Minocycline: Difference between revisions

Minocycline

Clinical data
Trade names	Minocin
AHFS/Drugs.com	Monograph
MedlinePlus	a682101
License data	US DailyMed: 24184 US FDA: Minocycline
Routes of administration	oral
ATC code	J01AA08 (WHO) A01AB23 (WHO)
Legal status
Legal status	AU: S4 (Prescription only) US: ℞-only
Pharmacokinetic data
Bioavailability	100%
Metabolism	liver
Elimination half-life	11–22 hours
Excretion	mostly fecal, rest renal
Identifiers
IUPAC name (2E,4S,4aR,5aS,12aR)- 2-(amino-hydroxy-methylidene)- 4,7-bis(dimethylamino)- 10,11,12a-trihydroxy-4a,5,5a,6- tetrahydro-4H-tetracene- 1,3,12-trione[1]
CAS Number	10118-90-8 Y
PubChem CID	24960
DrugBank	DB01017 N
ChemSpider	16735907 Y
UNII	FYY3R43WGO
KEGG	D05045 Y
ChEBI	CHEBI:50694 N
ChEMBL	ChEMBL1434 Y
CompTox Dashboard (EPA)	DTXSID1045033
ECHA InfoCard	100.226.626
Chemical and physical data
Formula	C23H27N3O7
Molar mass	457.477 g·mol−1
3D model (JSmol)	Interactive image
SMILES CN(C)[C@@H]1C(\O)=C(\C(N)=O)C(=O)[C@@]2(O)C(/O)=C3/C(=O)c4c(O)ccc(c4C[C@H]3C[C@@H]12)N(C)C
InChI InChI=1S/C23H27N3O7/c1-25(2)12-5-6-13(27)15-10(12)7-9-8-11-17(26(3)4)19(29)16(22(24)32)21(31)23(11,33)20(30)14(9)18(15)28/h5-6,9,11,17,27,29-30,33H,7-8H2,1-4H3,(H2,24,32)/t9-,11-,17-,23-/m0/s1 Y Key:DYKFCLLONBREIL-KVUCHLLUSA-N Y
NY (what is this?)  (verify)

Minocycline (INN) is a broad-spectrum tetracycline antibiotic, and has a broader spectrum than the other members of the group. It is a bacteriostatic antibiotic, classified as a long-acting type. As a result of its long half-life it generally has serum levels 2–4 times that of the simple water-soluble tetracyclines (150 mg giving 16 times the activity levels compared with 250 mg of tetracycline at 24–48 hours).

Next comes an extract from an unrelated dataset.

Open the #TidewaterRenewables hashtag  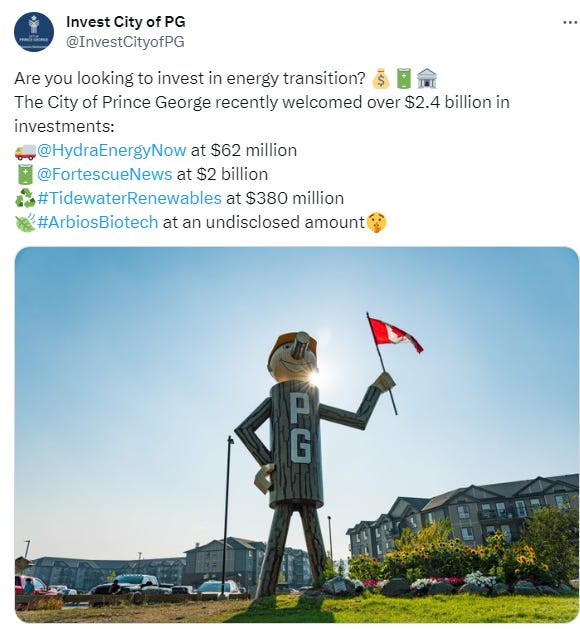click(x=129, y=198)
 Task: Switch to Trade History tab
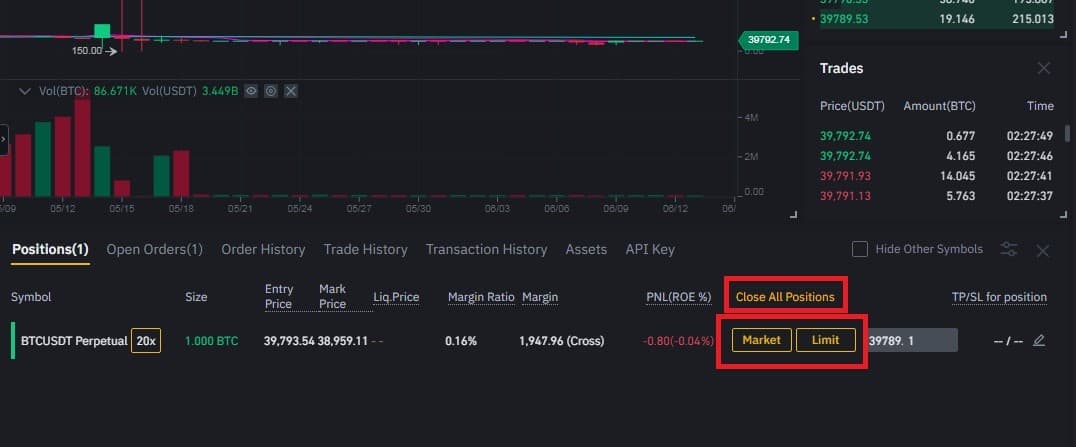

Minocycline is the most lipid-soluble of the tetracycline-class antibiotics, giving it the greatest penetration into the prostate and brain, but also the greatest amount of central nervous system (CNS)-related side effects, such as vertigo. A common side effect is diarrhea. Uncommon side effects (with prolonged therapy) include skin discolouration and autoimmune disorders that are not seen with other drugs in the class.

Minocycline is a relatively poor tetracycline-class antibiotic choice for urinary pathogens sensitive to this antibiotic class, as its solubility in water and levels in the urine are less than all other tetracyclines. Minocycline is metabolized by the liver and has poor urinary excretion.

Minocycline is not a naturally-occurring antibiotic, but was synthesized semi-synthetically from natural tetracycline antibiotics by Lederle Laboratories in 1972, and marketed by them under the brand name Minocin.^[2]

Medical uses

Minocycline 100 mg Capsules.

Minocycline and doxycycline are frequently used for the treatment of acne vulgaris.^[3][4] Both of these closely related antibiotics have similar levels of efficacy, although doxycycline has a slightly lower risk of adverse side effects.^[5] Historically, minocycline has been a very effective treatment for acne vulgaris.^[6] However, acne that is caused by antibiotic resistant bacteria is a growing problem in many countries.^[7] In Europe and North America, a significant number of acne patients no longer respond well to treatment with tetracycline family antibiotics (e.g. tetracycline, doxycycline and minocycline) because their acne symptoms are caused by bacteria (primarily Propionibacterium acnes) that are resistant to these antibiotics.^[8]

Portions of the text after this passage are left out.